Transcribe every line from the one containing "Screen dimensions: 1130x443" through the end of the records below, exactly, but not the pictures.

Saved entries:
::::

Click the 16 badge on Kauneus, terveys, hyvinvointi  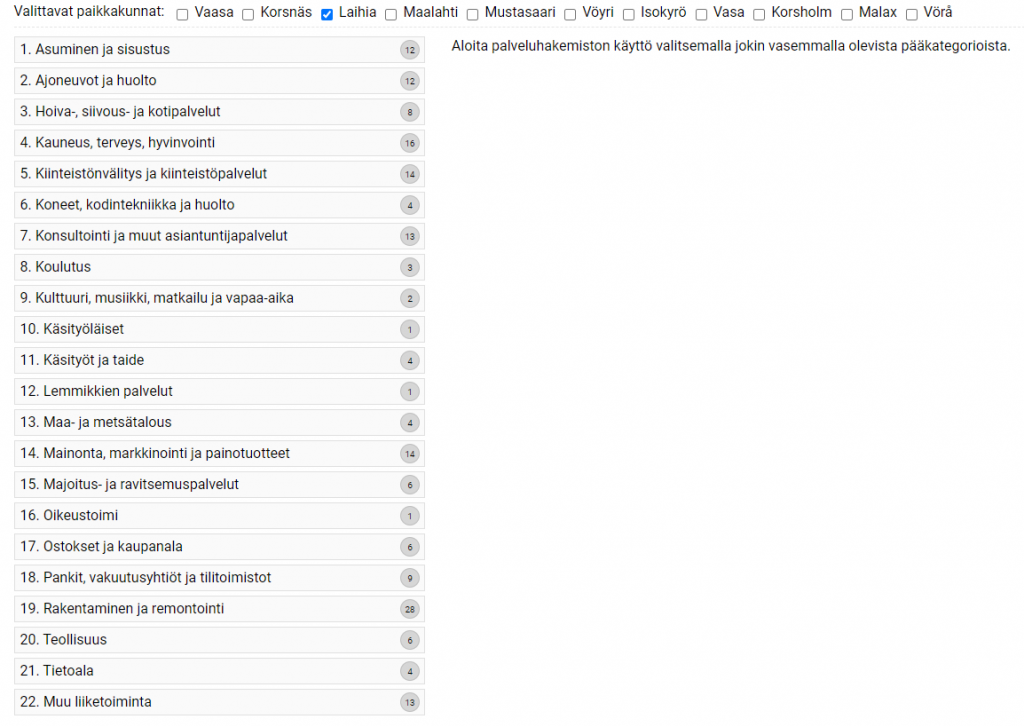(x=409, y=143)
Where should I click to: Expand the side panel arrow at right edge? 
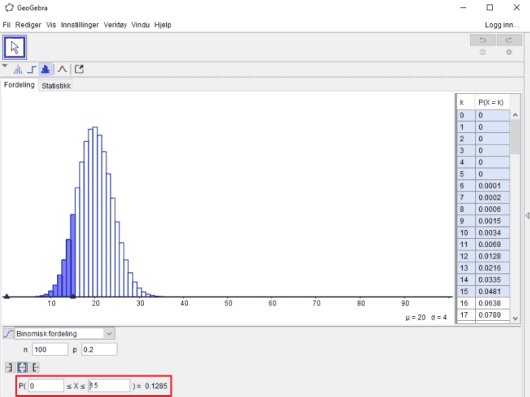527,216
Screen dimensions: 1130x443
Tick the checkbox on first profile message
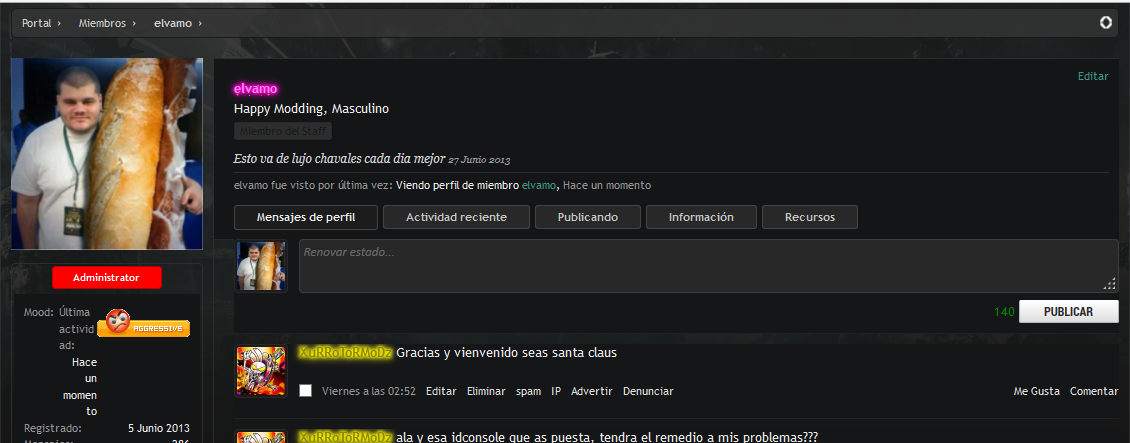pos(306,391)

::::

▶ _Written answer_
Screen dimensions: 1130x443
Tick the checkbox on first profile message
pos(306,391)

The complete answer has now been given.